Continuous integration actions
This document describes the GitHGub actions in the repo. They’re written by someone new to GitHub, so improvements are always welcome.
GitHub secrets
We have a number of GitHub secrets which are used to protect the following data:
- Keys used for creating release packages and accessing Google service. These prevent someone else from publishing a build that claimed to be our app.
- The URL and key required to get map tiles from our protomaps server. The aim here is to prevent use of our map tile server by other apps. Our server costs are covered by charities and we simply aim to minimize their costs.
More details follow on each secret here which is useful during setup.
Release build signing
The approach to signing in build-app.yaml
is based on this description.
There are 5 secrets required, those are what were used when creating the signing keystore (in this case done from within Android Studio with Generate Signed App Bundle or APK):
- SIGNING_STORE_PASSWORD - the key used when creating the keystore
- SIGNING_KEY_ALIAS - the key alias used
- SIGNING_KEY_PASSWORD - the key password used
- SIGNING_KEY_STORE_PATH - not really secret, always set to
keystore.jks
! - SIGNING_KEY_STORE_BASE64 - based64 encoded
keystore.jks
which was the end result of the above
Google services
The google-services.json
file is not super secret so long as the server is configured appropriately, but we protect it just in case. The approach taken is the same as for the keystore:
- GOOGLE_SERVICES - base64 encoded
google-services.json
generated from the firebase console. This was generated on linux withcat google-services.json | openssl enc -A -base64
which generates bas64 without line breaks. - GOOGLE_SERVICES_PATH - not really secret, always set to
google-services.json
There’s a mock google-services.json
file checked in to GitHub to allow builds without access to secrets to complete. Authenticate for talking to the Firebase servers is done using google-github-actions/auth@v2. We pass in the credentials_json
, see this page for details of what this is and how to format it. (To remove line breaks run cat soundscape-android-CREDENTIALS-NAME.json | tr -d '\012\015'
).
- GCLOUD_CREDENTIALS_JSON - the value passed in to
credentials_json
. - FIREBASE_PROJECT_ID - This is the Project ID from Firebase.
Tile provider secrets
These are the secrets that are used to get mapping tiles from the protomaps server.
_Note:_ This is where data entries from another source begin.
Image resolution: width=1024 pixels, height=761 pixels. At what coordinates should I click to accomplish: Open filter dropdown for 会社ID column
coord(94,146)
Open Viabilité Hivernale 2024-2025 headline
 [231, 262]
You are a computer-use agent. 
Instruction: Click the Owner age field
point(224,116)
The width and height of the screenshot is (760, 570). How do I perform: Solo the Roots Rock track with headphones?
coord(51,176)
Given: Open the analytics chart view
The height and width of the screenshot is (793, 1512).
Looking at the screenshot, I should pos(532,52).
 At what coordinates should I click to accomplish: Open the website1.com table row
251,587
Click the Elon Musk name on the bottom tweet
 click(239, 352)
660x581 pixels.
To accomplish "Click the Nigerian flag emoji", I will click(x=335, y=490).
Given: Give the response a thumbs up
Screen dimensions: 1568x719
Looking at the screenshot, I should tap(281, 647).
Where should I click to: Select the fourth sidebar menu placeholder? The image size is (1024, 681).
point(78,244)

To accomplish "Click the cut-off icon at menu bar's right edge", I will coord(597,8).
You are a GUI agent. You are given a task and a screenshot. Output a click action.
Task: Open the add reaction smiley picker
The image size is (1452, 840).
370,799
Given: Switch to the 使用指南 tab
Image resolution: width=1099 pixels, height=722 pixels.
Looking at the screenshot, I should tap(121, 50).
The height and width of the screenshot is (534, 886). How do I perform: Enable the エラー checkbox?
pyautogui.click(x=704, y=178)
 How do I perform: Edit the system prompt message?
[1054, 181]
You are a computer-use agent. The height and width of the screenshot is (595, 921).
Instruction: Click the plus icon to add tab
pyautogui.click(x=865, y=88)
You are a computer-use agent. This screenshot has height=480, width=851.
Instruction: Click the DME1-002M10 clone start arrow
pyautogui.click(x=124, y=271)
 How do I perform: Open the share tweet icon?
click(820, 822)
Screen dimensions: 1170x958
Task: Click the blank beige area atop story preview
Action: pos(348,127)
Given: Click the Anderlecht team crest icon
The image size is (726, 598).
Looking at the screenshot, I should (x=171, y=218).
- TILE_PROVIDER_URL - the base URL pointing at our protomaps server
- TILE_PROVIDER_API_KEY - the API key required to access the protomaps server
Repo commit without pull request
The run-test.yaml
action bumps the version number, committing the change back into the repo. The repo has branch protection enabled which requires a pull request for any commits. We pass in a token as described here to allow the pull request to be bypassed:
- PAT_TOKEN - token generated on an admin account which allows write access to public repos.
Actions
Run tests run-tests.yaml
This is the action which is run on each Pull Request. It runs several layers of tests:
- Lint of the repo
- Runs unit tests
- Builds a debug release
- Runs instrumentation tests locally on an emulator
Note that because of the way GitHub triggers run-tests.yaml
it cannot use secrets. This affects tests which use the tile provider which have to be skipped when run in this way. This is straightforward to do - see callers of tileProviderAvailable()
in the test code.
Tag and build release build-app.yaml
This is the action used to build a release and is manually triggered from the GitHub GUI. It’s steps are:
- Bump the version code and name in
app/build.gradle.kts
and commit it back to the repo with a tag containing the version number - Obtains the
google-service.json
andkeystore.jks
from the secrets. - Lints the repo
- Runs unit tests
- Builds a debug build APK
- Builds a release build and signs it as an APK and AAB
- Builds the instrumentation tests into an APK
- Uploads the artifacts
- Triggers a run of Firebase instrumentation tests
- Triggers a run of Firebase robo tests
Deploy docs jekyll-gh-pages.yml
This is the action to build the GitHub Pages documentation site (including this page!). It’s triggered whenever there is a changes submitted within the /docs
directory. To work it needs GitHub Pages to be enabled on the repository and for them to be configured with the Source being GitHub Actions.
Nightly build and test nightly.yaml
This is similar to the code that tags and builds a release, the main difference being is that it doesn’t bump the version number and it only builds a debug version of the app. It does run the instrumentation tests locally followed by the Firebase tests on the release.